Verilen metin:
◆ ◆ ◆ ◆ ◆ ◆ ◆

14 Aralık 2014 Pazar

21

  Bugün benim doğum günüm,
21 yaşıma bastığım doğum günüm.


  Kaç kişiye ulaşır bu yazdıklarım, kaç kişi okur bilmiyorum. Belki, kimsenin görmediği bir yer burası, benim küçük günlüğüm. Öyle de kalsın, rastgele bulsun birileri, iki üç kişi, onlar anlar belki beni.

Son bir kaç seneye dönüp baktığımda, ne yalan söyleyeyim çok güzel yaşadım aslında. 6 yaşında en büyük hayali voleybolcu olmak isteyen Nazlı bu halimi görse, sporu bıraktığım için üzülürdü belki ama, eminim benimle gurur duyardı. Olmak istediğim yerde, olmak istediğim kişiyim. Dolu dolu büyüdüm, yapmadıklarımdan pişman olacağımı bildiğim için hiç tereddütüm olmadı hayata karşı. Bu yüzden hiç pişman olmadım. Bir gün birisi bana, ''hiç pişman olmadığın için hayatı öğrenemiyorsun, hatalarından ders alamıyorsun'' demişti. Ona bir türlü kendimi anlatamadım, evet çok hata yaptım, bazı hatalarım hatta o kadar güzeldi ki, tekrarlamakta çekinmem bile. O hatalar beni ben yapıyor, neden pişman olayım? Bu kesinlikle hatalarımdan ders almamak anlamına gelmiyordu, Aksine onlarla barışıp hayatı öğrenmeyi tercih ettim pişmanlıklarda boğulmak yerine. Kendimi böyle sevmeyi ve böyle güzel olduğumu hatalarımdan öğrendim.

◆ ◆ ◆ ◆ ◆ ◆ ◆

Sağlanan veriler:
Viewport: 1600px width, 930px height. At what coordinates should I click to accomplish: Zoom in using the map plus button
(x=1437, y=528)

◆ ◆ ◆ ◆ ◆ ◆ ◆

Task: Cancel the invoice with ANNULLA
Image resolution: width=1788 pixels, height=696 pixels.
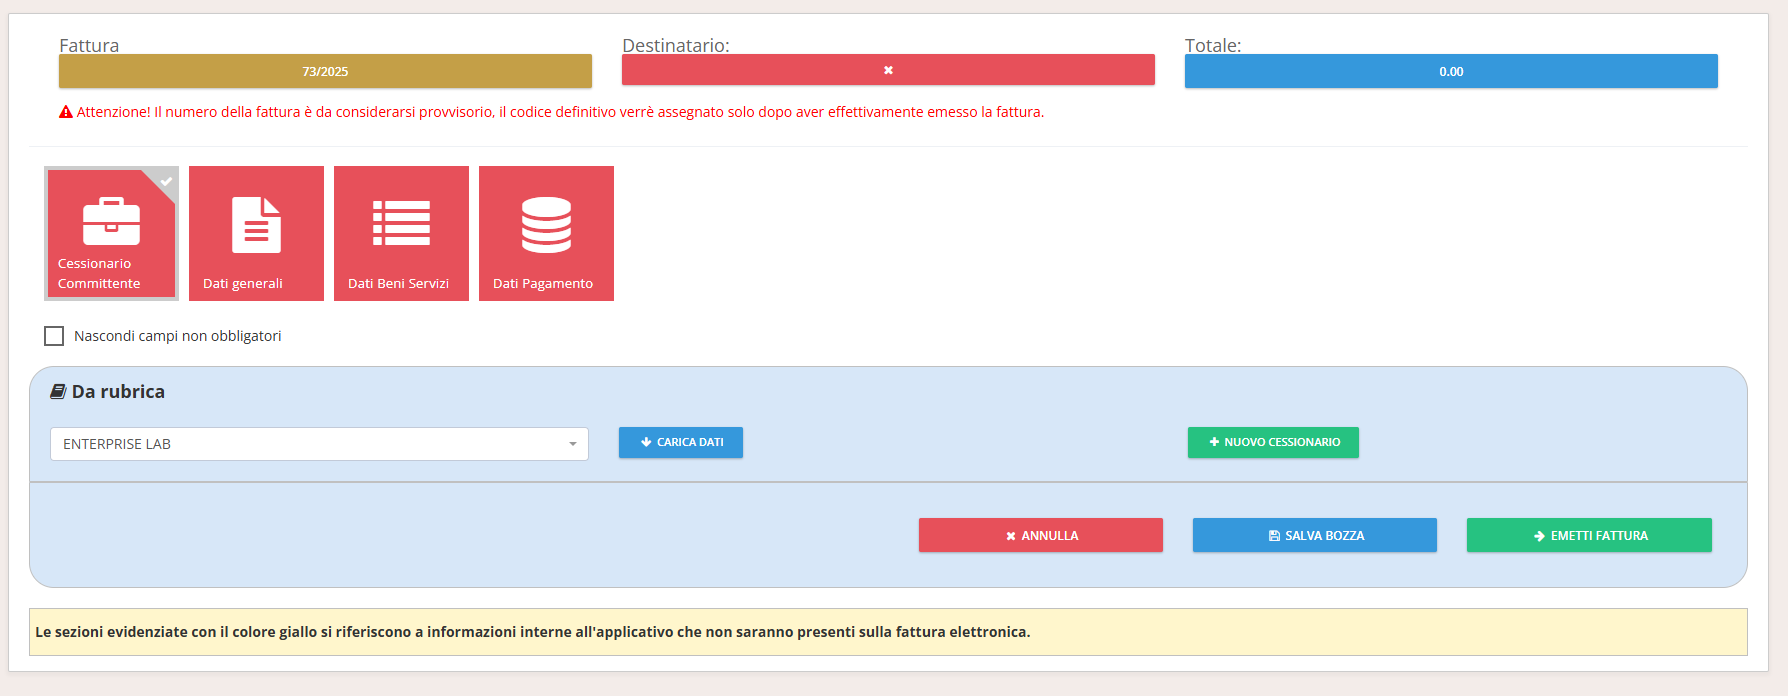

◆ ◆ ◆ ◆ ◆ ◆ ◆

Görev tanımı:
21. yaş doğum günü üzerine yazılmış günlük metnini, son cümlesinin ardından aynı dil ve üslupla devam ettirin.

Alıştırma sonucu:
  Açık konuşmak gerekirse seviyorum biraz da düşe kalka büyümeyi, öğrenmeyi. Hatalarım bu yüzden batmıyor gözüme belki de. Küçükken de her gün dizlerimi parçalardım, daha kabuk bağlamadan kanardı aynı yer her gün. Şimdi de çok değiştiğimi söyleyemeyeceğim. Her gün aynı yeri kanattığınızda zaten bir süre sonra o kadar da acı vermemeye başlıyor. Alışmıyorsunuz belki duruma ama, garipsemiyorsunuz da kesinlikle.

  Yaş 21 olunca, artık dizleriniz kanadığında kendi başınızın çaresine bakmanız gerekiyor. Yaptıklarınız ve yapmadıklarınızdan sadece siz sorumlusunuz. Biraz yalnız, biraz tek başınasınız aslında. Eve parçalanmış dizlerle geldiğinizde anneniz koşmuyor panikle. Ecza dolabına bakıp neyin iyi geldiğini anlamaya çalışırken, bir türlü kanamayı durduramayınca büyüyorsunuz. Büyüdüğünüzde anlıyorsunuz neyin çözüm olduğunu, neyin iyi gelip neyin kötü geldiğini, bazılarınız benim gibi her gün dizlerini kanatıp her gün pansuman yapmaya alışıyor. Bazılarınızsa artık hiç düşmemeyi öğreniyor.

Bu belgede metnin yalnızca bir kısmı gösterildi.